In contrast to radiation therapy, which works with electromagnetic radiation (photons), proton therapy uses hydrogen atomic nuclei (protons) to "shoot" at the tumour. With the help of a particle accelerator, protons are accelerated to about two thirds of the speed of light; that is about 180,000 km/second. They are then able to penetrate the body by just under 40 cm. When entering the body, the beam is not absorbed but decelerated. The slower the particles become, the more energy they emit. The speed of the protons is controlled in such a way that the energy maximum (Bragg peak) is reached in the target tissue. The ionising effect of the protons then leads to damage to the tumour cells, especially their DNA. However, a tumor must be "bombed" several times in order to reach all areas of the abnormal cells.

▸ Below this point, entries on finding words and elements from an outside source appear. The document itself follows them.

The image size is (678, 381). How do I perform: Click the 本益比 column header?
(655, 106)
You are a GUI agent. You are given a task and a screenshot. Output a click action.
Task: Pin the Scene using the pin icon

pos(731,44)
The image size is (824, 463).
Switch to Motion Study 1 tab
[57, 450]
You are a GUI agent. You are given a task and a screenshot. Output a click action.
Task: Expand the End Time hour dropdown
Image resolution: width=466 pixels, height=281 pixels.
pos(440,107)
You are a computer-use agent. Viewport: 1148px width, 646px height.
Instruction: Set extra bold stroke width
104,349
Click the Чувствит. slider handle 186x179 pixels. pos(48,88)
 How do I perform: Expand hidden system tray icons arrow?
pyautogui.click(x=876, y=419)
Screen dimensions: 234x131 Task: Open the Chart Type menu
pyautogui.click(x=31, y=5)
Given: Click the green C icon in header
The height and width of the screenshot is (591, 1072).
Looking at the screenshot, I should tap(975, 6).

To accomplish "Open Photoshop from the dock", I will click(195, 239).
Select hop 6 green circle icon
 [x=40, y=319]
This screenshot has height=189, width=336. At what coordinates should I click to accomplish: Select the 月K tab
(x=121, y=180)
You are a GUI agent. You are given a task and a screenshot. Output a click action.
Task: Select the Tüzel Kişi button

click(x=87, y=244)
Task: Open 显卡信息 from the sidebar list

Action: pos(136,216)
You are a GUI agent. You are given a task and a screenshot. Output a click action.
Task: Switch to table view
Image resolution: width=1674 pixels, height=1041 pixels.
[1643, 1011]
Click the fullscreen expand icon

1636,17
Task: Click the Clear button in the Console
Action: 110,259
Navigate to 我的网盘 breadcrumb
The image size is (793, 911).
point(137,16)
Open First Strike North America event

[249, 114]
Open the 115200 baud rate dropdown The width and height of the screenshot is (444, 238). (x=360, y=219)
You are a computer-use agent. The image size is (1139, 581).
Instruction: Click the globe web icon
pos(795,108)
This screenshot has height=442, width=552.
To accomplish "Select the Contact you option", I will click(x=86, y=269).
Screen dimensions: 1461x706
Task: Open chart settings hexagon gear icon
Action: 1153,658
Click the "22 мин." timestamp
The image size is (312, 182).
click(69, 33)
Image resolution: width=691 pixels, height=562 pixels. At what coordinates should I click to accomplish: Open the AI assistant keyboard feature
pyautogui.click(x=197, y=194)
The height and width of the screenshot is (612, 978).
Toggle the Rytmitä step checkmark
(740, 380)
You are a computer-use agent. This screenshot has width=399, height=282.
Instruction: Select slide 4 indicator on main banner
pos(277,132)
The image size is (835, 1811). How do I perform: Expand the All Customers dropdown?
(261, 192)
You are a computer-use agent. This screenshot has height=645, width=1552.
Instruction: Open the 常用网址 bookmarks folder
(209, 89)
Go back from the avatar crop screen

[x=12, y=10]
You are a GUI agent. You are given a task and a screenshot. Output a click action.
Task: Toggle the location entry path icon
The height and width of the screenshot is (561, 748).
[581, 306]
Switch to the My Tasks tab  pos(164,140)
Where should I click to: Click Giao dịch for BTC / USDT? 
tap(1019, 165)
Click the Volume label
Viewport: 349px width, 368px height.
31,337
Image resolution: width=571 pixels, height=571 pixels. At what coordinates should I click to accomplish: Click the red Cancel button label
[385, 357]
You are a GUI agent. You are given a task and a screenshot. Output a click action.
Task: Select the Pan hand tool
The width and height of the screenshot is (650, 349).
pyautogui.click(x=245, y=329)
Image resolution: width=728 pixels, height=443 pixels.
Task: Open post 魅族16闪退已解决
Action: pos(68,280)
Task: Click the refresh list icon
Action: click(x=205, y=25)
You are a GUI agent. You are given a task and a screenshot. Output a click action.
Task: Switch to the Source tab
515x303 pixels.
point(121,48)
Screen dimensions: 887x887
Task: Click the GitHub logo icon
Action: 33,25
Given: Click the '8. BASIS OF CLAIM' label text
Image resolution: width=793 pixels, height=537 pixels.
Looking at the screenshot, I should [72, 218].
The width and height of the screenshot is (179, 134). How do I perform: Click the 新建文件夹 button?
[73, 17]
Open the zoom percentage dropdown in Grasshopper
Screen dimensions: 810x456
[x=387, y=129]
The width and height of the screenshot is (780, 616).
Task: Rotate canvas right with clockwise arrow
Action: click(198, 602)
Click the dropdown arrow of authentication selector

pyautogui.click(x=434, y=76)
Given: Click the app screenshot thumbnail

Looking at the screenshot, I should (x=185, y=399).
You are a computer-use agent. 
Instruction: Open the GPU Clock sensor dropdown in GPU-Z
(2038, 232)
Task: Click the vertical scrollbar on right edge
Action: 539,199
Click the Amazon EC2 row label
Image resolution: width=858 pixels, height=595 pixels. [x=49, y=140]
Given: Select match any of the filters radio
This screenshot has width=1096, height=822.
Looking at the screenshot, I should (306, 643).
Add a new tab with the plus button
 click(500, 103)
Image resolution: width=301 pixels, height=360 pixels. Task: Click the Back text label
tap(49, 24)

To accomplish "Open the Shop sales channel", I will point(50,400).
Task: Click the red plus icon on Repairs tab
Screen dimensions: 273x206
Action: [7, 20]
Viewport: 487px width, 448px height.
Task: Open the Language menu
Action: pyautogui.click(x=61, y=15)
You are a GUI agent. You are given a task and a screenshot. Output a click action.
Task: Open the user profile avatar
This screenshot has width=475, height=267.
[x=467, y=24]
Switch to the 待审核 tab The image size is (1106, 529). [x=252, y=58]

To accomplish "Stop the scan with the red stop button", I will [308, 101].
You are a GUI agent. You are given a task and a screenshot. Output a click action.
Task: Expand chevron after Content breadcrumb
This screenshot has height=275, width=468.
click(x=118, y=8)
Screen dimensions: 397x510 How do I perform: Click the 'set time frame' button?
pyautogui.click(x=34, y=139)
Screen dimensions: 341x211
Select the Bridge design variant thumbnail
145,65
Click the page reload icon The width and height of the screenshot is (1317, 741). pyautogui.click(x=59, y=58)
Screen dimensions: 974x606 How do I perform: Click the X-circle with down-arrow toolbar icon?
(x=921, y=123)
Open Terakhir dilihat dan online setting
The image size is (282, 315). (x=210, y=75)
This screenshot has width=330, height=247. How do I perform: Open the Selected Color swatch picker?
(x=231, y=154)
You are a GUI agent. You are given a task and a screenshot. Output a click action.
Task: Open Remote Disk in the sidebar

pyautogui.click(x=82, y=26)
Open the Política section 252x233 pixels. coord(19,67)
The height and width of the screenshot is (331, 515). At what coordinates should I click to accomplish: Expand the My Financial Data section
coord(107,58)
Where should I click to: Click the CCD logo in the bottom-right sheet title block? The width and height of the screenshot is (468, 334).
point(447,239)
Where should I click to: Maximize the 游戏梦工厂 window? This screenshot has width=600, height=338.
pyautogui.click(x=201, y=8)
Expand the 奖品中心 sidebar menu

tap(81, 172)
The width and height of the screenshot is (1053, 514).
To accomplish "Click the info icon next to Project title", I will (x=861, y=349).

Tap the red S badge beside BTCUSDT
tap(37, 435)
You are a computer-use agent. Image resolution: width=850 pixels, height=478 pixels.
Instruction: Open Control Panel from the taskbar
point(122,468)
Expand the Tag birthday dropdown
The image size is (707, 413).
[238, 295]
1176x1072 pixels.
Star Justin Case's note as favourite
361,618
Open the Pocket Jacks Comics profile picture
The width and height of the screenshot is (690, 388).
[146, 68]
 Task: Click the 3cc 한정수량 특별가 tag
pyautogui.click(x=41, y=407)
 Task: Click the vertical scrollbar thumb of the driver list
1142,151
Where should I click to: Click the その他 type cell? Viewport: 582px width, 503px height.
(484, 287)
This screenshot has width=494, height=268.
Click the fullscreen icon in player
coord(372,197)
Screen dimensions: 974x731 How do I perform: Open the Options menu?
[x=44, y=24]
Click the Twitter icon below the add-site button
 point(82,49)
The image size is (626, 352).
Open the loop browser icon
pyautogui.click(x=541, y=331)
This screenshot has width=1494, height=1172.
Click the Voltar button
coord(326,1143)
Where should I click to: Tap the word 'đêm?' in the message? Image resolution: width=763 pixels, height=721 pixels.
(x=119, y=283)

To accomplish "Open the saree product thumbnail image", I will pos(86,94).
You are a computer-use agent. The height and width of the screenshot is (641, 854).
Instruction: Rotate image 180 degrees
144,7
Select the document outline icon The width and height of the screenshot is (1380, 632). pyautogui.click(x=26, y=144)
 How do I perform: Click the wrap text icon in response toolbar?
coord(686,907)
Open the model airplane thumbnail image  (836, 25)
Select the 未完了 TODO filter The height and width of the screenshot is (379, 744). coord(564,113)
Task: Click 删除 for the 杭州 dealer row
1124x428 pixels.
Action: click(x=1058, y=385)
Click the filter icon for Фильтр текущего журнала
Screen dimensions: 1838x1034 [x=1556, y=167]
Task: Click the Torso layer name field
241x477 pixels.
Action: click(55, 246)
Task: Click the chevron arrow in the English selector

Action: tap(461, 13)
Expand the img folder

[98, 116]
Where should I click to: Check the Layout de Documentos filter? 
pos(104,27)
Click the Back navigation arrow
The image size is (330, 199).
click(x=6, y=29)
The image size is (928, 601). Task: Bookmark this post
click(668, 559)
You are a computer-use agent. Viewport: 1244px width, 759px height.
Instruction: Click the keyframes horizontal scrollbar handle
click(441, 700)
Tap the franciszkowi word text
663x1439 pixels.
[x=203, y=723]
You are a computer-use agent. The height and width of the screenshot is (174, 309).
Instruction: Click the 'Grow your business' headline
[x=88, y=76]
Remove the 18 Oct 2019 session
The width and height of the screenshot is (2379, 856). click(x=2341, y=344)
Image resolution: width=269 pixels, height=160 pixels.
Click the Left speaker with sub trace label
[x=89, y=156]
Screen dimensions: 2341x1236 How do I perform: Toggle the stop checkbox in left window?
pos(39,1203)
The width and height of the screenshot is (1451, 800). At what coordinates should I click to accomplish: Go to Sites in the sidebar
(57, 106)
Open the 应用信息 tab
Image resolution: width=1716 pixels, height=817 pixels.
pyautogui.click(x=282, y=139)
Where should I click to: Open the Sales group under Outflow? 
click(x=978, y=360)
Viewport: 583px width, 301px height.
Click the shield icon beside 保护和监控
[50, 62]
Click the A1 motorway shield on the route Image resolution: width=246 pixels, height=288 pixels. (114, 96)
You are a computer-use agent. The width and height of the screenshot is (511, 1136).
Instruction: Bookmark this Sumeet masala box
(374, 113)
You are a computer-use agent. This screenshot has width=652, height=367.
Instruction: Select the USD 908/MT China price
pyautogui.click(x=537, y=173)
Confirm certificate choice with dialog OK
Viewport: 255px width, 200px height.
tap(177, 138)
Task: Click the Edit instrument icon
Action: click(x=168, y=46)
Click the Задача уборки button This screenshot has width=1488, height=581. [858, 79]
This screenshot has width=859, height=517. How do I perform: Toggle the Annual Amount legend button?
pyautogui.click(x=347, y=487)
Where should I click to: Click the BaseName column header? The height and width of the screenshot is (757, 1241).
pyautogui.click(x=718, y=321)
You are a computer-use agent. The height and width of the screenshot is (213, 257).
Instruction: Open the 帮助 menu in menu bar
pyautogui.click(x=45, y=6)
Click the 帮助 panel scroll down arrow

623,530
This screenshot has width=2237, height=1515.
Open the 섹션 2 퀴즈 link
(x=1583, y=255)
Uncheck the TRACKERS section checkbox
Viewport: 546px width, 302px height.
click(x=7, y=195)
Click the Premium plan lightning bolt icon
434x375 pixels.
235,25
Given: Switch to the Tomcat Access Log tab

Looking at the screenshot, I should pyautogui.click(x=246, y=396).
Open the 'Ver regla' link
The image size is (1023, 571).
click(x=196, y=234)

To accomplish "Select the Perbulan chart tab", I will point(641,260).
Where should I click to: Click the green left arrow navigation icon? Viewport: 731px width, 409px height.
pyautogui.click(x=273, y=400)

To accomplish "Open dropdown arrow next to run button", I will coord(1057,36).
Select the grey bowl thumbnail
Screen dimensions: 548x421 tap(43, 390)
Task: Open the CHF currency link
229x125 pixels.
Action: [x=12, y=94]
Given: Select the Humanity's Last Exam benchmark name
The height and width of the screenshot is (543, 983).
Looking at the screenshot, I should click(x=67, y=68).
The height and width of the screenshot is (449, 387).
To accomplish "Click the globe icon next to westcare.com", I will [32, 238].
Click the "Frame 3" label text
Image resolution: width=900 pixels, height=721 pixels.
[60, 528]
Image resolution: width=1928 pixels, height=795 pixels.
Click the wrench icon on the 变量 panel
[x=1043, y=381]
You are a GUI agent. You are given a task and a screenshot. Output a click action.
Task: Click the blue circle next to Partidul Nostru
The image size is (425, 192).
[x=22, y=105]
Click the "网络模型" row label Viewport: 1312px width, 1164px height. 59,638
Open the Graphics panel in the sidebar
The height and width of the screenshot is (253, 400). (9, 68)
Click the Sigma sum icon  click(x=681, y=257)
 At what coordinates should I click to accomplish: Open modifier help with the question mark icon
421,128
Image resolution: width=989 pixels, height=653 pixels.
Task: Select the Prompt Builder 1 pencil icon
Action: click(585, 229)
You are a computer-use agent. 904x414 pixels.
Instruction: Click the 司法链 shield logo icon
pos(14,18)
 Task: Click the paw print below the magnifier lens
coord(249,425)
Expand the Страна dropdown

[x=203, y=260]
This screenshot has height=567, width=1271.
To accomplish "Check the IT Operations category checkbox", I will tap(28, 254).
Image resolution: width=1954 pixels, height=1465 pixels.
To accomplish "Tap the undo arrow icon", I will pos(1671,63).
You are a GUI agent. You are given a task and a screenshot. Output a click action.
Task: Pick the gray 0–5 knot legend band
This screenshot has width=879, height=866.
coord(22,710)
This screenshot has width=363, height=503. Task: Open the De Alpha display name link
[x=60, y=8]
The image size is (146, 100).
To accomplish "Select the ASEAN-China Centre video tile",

Long-term data poor - not suitable for prostate cancer
The German Society for Radiooncology (DEGRO) sees a high need for research in proton therapy with regard to tumor control, survival rate, complications and late effects. Very little knowledge is available about long-term results and chances of recovery. Up to now, treatment with protons has only made sense for a few tumor types - for example in the cranial base area. In the case of tumours - such as prostate carcinoma - in which the position of the target organ (prostate) does not remain constant due to respiration and intestinal movements, proton beams are not superior to the established and tested electromagnetic radiation. In addition, proton therapy is very complex and cost-intensive compared to established irradiation methods.